Role of fibrin coagulation in protection of murine tumor cells from destruction by cytotoxic cells

We have previously proposed that fibrin deposition on tumor cells during their migration in the blood could protect them from elimination by natural killer (NK) or other cytotoxic cells. Anticoagulant drugs could prevent fibrin coagulation and increase the efficiency of cytotoxic effector cells in tumor cell elimination. To further investigate the protective roles of fibrin, we studied in vitro the susceptibility of various murine tumor cells to the cytotoxic activity of NK or lymphokine activated killer (LAK) cells in the presence of murine plasma or serum. In the first set of experiments, tumor cells were incubated with plasma (at dilutions of 1:20-1:160) for 30 min before effector cells were added. Similarly, effector cells were first incubated with plasma before mixing with radiolabeled target cells for cytotoxicity assay. In some experiments target and effector cells and plasma were mixed simultaneously. The cytotoxic activity of both NK and LAK cells was inhibited if coagulation occurred around tumor-target or effector cells. Tumor cells were also protected when both target and effector cells were simultaneously mixed and trapped in the fibrin clot. Inhibition of the cytotoxic activity of effector cells against tumor cells was positively correlated with the level of fibrin clot formation. When the larger clot was formed and more radiolabeled tumor cells were trapped in the clot, the higher level of inhibition of cytotoxicity was observed. In contrast, serum did not affect the cytotoxic activity of NK or LAK cells. To exclude possible non-coagulation-related effects of plasma on LAK cells, a cytotoxicity series of experiments was performed using purified fibrinogen and thrombin. When fibrinogen and thrombin were preincubated with tumor cells or LAK cells or all components were admixed simultaneously, substantial protection of tumor cells from destruction by LAK cells was also observed.

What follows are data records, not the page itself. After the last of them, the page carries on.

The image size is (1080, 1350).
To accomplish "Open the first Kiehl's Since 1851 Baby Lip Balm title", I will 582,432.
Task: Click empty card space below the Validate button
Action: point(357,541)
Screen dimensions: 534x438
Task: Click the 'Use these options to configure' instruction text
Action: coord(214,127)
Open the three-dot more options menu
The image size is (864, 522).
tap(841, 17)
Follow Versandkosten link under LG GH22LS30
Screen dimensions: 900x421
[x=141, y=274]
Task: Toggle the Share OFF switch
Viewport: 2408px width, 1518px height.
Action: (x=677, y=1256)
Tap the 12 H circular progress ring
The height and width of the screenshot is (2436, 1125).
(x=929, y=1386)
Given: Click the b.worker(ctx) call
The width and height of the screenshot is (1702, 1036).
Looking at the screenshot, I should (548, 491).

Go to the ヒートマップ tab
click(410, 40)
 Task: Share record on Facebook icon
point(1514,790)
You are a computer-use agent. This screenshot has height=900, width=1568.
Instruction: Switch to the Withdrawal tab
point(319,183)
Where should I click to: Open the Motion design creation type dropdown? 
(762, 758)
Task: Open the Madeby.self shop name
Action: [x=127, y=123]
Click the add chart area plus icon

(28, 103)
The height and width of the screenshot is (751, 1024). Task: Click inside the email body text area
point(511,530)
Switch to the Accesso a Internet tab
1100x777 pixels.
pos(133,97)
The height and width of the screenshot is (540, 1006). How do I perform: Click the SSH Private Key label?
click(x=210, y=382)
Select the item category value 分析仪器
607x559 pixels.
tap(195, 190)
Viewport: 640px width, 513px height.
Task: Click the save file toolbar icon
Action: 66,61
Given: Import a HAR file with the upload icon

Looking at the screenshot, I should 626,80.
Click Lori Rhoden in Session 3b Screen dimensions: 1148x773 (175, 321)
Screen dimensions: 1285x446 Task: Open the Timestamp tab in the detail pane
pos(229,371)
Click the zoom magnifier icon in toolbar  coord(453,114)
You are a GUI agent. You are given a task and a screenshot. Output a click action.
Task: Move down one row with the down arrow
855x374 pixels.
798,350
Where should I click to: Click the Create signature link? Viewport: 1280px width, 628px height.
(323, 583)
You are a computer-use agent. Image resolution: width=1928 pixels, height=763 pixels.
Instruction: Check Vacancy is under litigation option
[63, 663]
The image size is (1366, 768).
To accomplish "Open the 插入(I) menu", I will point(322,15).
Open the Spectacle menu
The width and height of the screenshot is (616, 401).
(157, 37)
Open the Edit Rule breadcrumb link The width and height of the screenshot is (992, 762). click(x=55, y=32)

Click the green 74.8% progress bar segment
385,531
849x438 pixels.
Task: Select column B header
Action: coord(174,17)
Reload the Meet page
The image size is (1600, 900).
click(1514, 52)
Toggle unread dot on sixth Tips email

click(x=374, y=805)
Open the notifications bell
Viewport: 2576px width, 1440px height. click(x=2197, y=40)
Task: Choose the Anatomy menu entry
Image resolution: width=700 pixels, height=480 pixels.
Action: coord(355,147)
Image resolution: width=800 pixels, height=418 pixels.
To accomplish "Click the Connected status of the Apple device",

However, when heparin was added, fibrin coagulation was prevented and cytotoxic activity of LAK cells was restored. Inhibition of LAK cytotoxicity and protection of tumor cells by fibrin coagulation were mostly due to the prevention of tumor-effector cell conjugate formation. Adding plasma at postbinding time periods (15-30 min after mixing effector and target cells) did not affect the ability of LAK cells to kill tumor cells confirming that fibrin coagulation influenced the binding rather than the lytic phase of cytotoxic cell activity.